- Relator(a)
- Ministro Napoleão Nunes Maia Filho
- Órgão julgador
- Primeira Turma
- Data do julgamento
- 14/03/2017
- Data de publicação
- 24/03/2017
STJ – Acórdão, Rel. Ministro Napoleão Nunes Maia Filho, Primeira Turma, j. 14/03/2017, p. 24/03/2017
PROCESSUAL CIVIL. ADMINISTRATIVO. AGRAVO EM RECURSO ESPECIAL. ACIDENTE DE TRÂNSITO. AGRAVO REGIMENTAL CONTRA DECISÃO QUE NEGOU PROVIMENTO AO ARESP FUNDADA NA IMPOSSIBILIDADE DE REEXAME DE PROVAS. INCIDÊNCIA DA SÚMULA 7/STJ. ALEGAÇÃO DE ERRO DE PREMISSA POR CONSTAR QUE O TRIBUNAL TERIA REDUZIDO O VALOR DA INDENIZAÇÃO O QUE NÃO OCORREU. IRRELEVÂNCIA DO FATO. ENTENDIMENTO EM HARMONIA À JURISPRUDÊNCIA DO STJ, SEGUNDO A QUAL ESTA CORTE SUPERIOR NÃO PODE REEXAMINAR MONTANTE DA REPARAÇÃO MORAL E ESTÉTICA, EXCETO SE SE TRATAR DE VALORES IRRISÓRIOS OU EXORBITANTES, O QUE NÃO OCORRE NO PRESENTE CASO, ONDE A CONDENAÇÃO FOI DE R$ 30.000,00 PELOS DANOS ESTÉTICOS E R$ 30.000,00 PELOS DANOS MORAIS. AGRAVO REGIMENTAL DO DNIT A QUE SE NEGA PROVIMENTO. 1. Hipótese de acidente de trânsito cujo acórdão recorrido fixou os requisitos da responsabilidade civil do DNIT, causado por buraco não sinalizado em rodovia federal, e ainda, agravado pela existência de desnível entre a pista de rodagem e o acostamento. 2. Danos estéticos caracterizados pela ocorrência de alterações definitivas na fisionomia da vítima, com cicatrizes no rosto e queimaduras tronco-abdominais, cuja indenização foi fixada em R$ 30.000,00. 3. Danos morais caracterizados pela necessidade de a vítima submeter-se a vários procedimentos cirúrgicos, dias de internação hospitalar e, ainda, afastamento da sua rotina e trabalho, também, arbitrados no patamar de R$ 30.000,00. 4. O fato de constar equivocadamente na decisão agravada que o Tribunal teria reduzido a indenização é irrelevante para o deslinde da questão porquanto se aplicou o entendimento firmado neste STJ pelo qual somente é possível a revisão de valores de indenização moral e estética em hipóteses de condenação irrisória ou exorbitante, o que não é o caso.
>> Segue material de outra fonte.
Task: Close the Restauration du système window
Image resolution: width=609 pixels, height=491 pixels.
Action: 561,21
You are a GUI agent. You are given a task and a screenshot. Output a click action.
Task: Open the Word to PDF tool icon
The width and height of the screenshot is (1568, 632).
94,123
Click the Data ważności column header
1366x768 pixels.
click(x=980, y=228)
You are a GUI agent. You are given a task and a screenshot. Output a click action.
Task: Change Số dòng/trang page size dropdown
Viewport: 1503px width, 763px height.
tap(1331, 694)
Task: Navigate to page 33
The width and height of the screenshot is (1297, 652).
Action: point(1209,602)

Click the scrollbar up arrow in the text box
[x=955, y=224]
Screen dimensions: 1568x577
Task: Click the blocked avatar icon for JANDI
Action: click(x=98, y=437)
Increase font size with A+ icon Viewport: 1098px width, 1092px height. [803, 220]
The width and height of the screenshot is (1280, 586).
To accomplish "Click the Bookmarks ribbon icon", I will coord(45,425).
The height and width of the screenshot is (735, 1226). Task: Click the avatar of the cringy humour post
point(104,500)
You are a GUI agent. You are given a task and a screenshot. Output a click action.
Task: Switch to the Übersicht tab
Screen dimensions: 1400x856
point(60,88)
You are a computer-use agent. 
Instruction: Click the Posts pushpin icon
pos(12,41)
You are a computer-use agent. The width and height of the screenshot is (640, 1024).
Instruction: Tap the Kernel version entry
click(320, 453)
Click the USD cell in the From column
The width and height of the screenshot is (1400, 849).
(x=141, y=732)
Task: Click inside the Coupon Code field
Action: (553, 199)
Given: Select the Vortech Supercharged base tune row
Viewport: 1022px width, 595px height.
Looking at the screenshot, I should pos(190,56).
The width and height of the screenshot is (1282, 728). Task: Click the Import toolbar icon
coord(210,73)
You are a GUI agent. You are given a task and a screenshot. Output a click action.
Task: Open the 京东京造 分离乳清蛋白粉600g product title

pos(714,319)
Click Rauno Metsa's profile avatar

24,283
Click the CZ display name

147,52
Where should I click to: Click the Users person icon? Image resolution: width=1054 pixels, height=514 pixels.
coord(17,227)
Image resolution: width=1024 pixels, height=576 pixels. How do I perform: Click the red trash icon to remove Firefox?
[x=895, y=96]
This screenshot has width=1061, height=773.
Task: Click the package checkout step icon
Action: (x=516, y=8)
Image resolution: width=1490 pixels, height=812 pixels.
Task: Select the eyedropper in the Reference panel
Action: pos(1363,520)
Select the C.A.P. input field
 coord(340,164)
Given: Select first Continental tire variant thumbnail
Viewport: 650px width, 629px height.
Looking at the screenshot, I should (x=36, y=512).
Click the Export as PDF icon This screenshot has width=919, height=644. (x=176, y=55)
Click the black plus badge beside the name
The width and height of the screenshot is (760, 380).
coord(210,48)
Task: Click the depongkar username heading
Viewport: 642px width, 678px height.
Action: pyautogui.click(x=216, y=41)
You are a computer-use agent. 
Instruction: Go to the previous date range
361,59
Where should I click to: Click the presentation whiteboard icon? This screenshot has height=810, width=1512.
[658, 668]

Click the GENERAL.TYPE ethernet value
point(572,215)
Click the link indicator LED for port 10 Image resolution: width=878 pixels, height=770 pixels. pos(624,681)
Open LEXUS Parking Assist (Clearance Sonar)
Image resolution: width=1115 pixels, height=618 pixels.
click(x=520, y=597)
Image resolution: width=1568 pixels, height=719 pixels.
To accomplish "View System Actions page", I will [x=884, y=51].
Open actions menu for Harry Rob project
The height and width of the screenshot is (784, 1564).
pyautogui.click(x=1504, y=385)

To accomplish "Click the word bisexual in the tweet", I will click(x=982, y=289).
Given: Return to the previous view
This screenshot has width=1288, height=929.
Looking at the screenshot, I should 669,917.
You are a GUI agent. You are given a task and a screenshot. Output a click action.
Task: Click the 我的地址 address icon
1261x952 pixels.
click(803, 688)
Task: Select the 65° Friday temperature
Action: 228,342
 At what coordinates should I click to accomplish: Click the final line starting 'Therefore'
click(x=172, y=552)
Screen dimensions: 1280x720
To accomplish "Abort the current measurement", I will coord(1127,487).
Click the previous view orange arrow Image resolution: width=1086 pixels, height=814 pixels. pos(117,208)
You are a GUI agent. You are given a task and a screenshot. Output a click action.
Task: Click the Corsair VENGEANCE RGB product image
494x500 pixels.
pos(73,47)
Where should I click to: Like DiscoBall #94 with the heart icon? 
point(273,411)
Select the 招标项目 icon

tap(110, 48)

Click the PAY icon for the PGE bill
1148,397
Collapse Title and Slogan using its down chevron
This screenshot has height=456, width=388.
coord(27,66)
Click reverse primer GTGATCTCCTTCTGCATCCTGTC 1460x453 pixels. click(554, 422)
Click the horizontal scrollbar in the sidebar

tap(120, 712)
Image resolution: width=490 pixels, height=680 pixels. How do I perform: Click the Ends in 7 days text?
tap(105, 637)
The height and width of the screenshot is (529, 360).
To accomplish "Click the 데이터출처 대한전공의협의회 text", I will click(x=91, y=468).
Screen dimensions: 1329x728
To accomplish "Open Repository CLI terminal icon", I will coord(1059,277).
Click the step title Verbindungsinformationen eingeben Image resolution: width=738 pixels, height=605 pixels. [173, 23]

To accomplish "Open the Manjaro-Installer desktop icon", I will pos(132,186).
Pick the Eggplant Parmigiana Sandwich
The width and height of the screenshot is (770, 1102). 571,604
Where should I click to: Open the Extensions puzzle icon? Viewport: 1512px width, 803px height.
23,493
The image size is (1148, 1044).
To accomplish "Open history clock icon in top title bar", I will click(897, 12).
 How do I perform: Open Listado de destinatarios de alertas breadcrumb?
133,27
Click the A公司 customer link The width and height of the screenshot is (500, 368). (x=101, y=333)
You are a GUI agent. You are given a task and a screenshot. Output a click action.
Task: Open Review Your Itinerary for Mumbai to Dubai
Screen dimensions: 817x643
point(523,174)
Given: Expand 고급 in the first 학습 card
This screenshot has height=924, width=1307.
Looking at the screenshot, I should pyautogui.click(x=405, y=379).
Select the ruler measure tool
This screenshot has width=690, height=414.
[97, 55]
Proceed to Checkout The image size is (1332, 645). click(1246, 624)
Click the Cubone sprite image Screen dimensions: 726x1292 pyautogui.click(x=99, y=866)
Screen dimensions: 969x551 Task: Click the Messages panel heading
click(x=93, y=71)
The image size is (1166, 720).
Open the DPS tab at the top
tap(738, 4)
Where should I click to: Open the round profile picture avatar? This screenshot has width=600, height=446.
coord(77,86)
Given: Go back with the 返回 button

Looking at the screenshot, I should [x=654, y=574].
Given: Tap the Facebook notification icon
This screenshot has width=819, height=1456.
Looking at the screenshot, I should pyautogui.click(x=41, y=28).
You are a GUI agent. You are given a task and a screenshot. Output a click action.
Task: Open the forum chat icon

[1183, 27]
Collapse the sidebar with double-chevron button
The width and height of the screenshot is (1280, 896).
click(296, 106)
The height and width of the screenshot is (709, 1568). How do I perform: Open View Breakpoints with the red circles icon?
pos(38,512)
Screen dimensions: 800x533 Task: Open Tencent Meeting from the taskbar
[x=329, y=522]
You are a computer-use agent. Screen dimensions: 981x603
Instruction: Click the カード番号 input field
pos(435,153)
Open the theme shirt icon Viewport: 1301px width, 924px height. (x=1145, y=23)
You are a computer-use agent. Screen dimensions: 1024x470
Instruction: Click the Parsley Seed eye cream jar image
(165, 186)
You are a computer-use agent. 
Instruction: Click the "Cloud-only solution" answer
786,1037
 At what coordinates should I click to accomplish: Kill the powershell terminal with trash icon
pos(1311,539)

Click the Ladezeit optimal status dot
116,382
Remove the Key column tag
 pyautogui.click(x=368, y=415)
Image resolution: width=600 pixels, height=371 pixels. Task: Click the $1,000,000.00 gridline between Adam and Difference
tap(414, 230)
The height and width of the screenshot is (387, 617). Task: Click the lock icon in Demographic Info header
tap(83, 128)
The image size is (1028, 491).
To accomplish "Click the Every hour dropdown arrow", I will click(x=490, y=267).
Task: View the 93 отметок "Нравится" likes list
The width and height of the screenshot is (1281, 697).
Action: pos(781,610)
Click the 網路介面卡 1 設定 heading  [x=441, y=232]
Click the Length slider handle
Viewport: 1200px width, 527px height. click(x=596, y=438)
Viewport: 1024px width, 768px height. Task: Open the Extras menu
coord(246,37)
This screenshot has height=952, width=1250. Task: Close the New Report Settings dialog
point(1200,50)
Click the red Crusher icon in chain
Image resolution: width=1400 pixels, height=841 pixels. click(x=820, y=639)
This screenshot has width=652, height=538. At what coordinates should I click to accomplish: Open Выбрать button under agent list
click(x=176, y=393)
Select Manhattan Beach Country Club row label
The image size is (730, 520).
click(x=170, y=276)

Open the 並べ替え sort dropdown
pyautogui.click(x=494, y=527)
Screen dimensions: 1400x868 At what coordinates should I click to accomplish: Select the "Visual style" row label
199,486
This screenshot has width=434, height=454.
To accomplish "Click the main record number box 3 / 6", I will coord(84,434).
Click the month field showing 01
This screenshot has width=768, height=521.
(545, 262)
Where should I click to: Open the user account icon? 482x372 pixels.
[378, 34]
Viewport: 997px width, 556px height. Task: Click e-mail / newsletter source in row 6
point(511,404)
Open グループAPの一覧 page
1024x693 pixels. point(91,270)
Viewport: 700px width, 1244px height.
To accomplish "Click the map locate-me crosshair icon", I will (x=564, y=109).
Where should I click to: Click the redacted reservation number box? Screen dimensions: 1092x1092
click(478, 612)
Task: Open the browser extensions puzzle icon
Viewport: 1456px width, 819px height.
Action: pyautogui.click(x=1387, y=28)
Precedentes: AgRg no REsp. 1.522.864/CE, Rel. Min. HUMBERTO MARTINS, DJe 2.6.2015; AgRg no AREsp. 414.788/PR, Rel. Min. ASSUSETE MAGALHÃES, DJe 16.9.2014 e AgRg no REsp. 1.198.007/MS, Rel. Min. BENEDITO GONÇALVES, DJe 10.8.2011, dentre outros. 5. Além disso, a decisão agravada considerou adequados valores ainda maiores do que os fixados na realidade, assim, com mais razão ainda é que não se deve alterá-los. 6. Agravo Regimental do DNIT a que se nega provimento. (AgRg no AREsp n. 332.799/RS, relator Ministro Napoleão Nunes Maia Filho, Primeira Turma, julgado em 14/3/2017, DJe de 24/3/2017.)